How do you build a data science team to attract and retain this type of world-class talent?

Over the past twenty-five years, I’ve been lucky enough to lead a number of such teams, ranging in size from three to almost a hundred people. High-performing quant teams are characterized by high levels of output and extremely low levels of staff turnover.

In my experience, there are three main “jobs” that leaders need to take on to manage a first-rate data science or quant group: 1) Build an engaging environment; 2) Make sure the team has access to the resources it needs; and 3) Get their hands dirty — but stay out of the way.

1. Build an engaging environment.

Much of what motivates high-performing data scientists and quants, and what shapes a work environment for them, comes down to the outlook of their colleagues and the dynamics of their daily interactions. High-performing team members need to be comfortable giving colleagues their best ideas and collaborating to shape the most promising of these inchoate thoughts into real-world solutions, while willingly abandoning those that turn out to be less well-founded. The culture of world-class analytics teams is one in which team members (and their managers) are excited by what their teammates can do.

In such groups, team members err on the side of giving their colleagues too much credit for their work and ideas, rather than worrying whether their own contributions will be recognized. They are able to revel in discord and respect differences — which serve to test and refine ideas — while maintaining a sense of positive forward momentum.

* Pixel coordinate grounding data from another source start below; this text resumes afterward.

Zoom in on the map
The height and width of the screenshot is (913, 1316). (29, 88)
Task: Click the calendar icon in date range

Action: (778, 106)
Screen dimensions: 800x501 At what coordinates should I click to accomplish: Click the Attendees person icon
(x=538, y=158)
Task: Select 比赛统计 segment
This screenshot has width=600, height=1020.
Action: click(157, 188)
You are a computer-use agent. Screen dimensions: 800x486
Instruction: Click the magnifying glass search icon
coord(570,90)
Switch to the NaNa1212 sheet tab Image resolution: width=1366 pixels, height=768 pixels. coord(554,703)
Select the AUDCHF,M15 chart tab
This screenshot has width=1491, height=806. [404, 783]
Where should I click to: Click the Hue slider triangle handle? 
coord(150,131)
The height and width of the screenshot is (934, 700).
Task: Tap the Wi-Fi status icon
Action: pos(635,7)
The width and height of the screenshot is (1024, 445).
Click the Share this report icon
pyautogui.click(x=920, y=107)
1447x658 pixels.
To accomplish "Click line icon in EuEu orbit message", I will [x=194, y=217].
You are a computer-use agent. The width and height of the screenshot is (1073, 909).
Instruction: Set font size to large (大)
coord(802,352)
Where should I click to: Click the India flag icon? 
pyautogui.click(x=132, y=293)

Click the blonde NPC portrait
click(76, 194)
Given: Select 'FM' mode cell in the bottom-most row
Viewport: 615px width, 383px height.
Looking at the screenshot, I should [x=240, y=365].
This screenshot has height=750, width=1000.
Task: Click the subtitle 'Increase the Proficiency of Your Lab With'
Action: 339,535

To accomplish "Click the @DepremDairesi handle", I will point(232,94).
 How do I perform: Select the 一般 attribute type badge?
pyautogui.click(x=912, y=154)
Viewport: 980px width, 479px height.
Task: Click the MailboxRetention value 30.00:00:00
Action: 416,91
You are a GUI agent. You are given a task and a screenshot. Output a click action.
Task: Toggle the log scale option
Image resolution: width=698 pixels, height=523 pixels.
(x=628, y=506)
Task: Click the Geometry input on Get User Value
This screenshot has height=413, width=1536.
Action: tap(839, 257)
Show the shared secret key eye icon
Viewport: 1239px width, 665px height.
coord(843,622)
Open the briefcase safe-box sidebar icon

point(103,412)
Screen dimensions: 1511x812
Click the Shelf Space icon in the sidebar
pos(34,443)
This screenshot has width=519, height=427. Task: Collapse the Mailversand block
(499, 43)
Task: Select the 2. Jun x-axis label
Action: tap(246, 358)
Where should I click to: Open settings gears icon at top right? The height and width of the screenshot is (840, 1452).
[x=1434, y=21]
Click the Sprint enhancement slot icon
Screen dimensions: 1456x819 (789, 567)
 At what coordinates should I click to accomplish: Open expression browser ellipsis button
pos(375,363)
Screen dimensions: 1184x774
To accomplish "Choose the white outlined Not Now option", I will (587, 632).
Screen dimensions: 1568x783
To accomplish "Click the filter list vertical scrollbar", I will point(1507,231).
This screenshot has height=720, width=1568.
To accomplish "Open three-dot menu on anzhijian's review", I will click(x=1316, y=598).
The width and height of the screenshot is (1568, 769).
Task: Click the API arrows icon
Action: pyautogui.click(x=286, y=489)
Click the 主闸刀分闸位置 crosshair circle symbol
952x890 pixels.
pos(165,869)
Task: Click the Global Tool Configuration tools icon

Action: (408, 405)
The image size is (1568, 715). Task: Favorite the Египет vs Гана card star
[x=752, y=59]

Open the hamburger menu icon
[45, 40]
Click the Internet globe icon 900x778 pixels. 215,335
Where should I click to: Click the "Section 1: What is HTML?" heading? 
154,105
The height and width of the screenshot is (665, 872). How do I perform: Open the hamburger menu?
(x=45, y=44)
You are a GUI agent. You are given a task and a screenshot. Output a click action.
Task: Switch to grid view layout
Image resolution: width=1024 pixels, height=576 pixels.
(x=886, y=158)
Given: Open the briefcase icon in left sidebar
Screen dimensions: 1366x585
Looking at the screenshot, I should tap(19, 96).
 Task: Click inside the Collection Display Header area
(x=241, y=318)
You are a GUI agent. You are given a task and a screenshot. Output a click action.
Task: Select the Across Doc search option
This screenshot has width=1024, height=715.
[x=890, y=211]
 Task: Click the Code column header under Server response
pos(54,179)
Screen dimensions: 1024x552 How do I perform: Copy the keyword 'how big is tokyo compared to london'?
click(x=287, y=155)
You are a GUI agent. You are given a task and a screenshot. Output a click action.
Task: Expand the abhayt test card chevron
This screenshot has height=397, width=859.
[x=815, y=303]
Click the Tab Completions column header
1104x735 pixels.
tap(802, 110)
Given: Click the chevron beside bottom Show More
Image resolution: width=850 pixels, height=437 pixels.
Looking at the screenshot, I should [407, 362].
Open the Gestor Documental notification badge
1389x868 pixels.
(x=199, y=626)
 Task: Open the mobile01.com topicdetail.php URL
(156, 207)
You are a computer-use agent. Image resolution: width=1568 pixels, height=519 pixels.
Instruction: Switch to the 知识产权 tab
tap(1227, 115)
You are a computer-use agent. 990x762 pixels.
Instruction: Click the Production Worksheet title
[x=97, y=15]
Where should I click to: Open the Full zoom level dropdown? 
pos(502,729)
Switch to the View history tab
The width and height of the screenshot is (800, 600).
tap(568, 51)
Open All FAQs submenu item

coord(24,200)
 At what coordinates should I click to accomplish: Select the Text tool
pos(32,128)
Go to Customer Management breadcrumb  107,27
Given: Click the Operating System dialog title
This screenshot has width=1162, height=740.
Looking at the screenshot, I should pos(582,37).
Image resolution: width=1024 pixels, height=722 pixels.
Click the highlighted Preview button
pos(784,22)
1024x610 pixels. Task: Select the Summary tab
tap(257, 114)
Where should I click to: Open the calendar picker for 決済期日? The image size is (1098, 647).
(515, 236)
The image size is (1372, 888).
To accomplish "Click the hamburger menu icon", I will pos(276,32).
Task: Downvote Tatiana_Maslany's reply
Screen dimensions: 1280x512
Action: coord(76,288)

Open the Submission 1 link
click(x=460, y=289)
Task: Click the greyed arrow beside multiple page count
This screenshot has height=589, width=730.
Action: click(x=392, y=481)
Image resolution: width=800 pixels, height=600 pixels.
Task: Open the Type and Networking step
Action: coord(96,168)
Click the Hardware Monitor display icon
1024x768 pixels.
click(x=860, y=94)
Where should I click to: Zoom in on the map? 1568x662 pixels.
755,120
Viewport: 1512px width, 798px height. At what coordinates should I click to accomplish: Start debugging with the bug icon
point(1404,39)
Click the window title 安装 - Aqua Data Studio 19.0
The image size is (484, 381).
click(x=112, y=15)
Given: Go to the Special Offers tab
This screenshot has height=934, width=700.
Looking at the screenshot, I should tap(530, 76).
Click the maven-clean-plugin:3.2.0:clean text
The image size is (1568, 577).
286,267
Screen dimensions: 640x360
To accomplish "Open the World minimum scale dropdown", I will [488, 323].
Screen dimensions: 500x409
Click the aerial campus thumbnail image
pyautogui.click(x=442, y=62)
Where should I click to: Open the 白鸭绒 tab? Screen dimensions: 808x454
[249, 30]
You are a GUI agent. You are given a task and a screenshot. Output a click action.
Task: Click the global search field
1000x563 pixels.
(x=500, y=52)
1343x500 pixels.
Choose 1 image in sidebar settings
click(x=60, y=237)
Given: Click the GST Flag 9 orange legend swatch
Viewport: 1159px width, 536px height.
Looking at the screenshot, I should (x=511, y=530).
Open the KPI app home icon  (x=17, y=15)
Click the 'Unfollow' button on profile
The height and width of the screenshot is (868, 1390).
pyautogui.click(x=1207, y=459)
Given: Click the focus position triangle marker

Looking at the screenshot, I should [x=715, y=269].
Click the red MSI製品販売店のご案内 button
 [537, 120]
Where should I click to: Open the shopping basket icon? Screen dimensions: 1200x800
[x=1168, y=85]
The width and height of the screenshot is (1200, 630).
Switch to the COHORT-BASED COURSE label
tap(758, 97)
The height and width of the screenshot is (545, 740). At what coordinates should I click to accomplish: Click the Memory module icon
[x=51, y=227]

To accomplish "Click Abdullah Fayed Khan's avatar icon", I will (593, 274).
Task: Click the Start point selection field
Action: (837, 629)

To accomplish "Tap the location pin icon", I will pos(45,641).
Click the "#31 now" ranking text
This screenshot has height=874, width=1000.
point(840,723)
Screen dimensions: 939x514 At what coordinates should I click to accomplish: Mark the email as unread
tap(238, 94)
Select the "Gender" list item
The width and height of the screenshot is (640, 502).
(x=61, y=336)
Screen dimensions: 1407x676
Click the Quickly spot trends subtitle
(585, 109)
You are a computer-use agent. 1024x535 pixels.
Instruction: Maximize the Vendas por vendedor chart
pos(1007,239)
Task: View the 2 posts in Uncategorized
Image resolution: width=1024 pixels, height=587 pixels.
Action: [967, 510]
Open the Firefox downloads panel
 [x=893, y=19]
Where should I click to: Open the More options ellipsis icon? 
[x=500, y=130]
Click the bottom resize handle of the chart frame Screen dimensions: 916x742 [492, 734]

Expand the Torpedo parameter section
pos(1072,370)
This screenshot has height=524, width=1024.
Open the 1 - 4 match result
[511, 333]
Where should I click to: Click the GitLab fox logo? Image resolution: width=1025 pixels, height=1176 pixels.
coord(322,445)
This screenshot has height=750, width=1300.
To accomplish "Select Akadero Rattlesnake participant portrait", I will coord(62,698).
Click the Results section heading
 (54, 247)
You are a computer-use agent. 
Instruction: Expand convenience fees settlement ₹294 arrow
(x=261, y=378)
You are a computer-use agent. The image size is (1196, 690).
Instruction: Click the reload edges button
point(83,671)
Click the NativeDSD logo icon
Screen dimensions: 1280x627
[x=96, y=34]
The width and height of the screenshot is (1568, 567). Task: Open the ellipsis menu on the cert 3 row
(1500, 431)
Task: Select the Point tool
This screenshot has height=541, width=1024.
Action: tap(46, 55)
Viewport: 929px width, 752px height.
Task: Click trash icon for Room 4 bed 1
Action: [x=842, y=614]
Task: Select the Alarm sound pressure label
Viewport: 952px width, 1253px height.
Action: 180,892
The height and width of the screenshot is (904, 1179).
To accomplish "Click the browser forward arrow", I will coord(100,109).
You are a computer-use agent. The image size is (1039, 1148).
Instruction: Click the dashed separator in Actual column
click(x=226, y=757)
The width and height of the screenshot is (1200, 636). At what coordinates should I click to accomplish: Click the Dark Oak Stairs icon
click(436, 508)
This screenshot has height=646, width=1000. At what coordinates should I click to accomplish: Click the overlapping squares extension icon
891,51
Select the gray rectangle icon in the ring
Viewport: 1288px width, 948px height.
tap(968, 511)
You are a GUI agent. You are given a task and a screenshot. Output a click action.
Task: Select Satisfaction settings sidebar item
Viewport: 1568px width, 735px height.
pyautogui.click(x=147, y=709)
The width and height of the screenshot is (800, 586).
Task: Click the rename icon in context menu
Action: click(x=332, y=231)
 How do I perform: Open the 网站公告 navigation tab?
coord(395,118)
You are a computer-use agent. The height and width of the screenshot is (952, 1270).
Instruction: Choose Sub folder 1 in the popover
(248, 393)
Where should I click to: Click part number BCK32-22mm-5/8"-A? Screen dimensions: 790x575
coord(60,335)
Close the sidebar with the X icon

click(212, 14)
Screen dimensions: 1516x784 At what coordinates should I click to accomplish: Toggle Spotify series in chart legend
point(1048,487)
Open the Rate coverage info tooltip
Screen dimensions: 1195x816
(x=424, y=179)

An engaging environment is important not only for the staff but also for the company as a whole. For analytics teams to be effective, they must have continuity. The longer team members work with each other, the more they get to know the ways in which different colleagues approach problems and communicate results, and the more they learn to trust colleagues in key areas. While it is possible to hire new analysts with excellent skills, there is no quick way to infuse new members with this kind of team “meta knowledge.” (This is one reason why the same teams often work together in different settings again and again.) It is far cheaper to invest in a stimulating and high-performing environment than it is to replace a seasoned analytics professional.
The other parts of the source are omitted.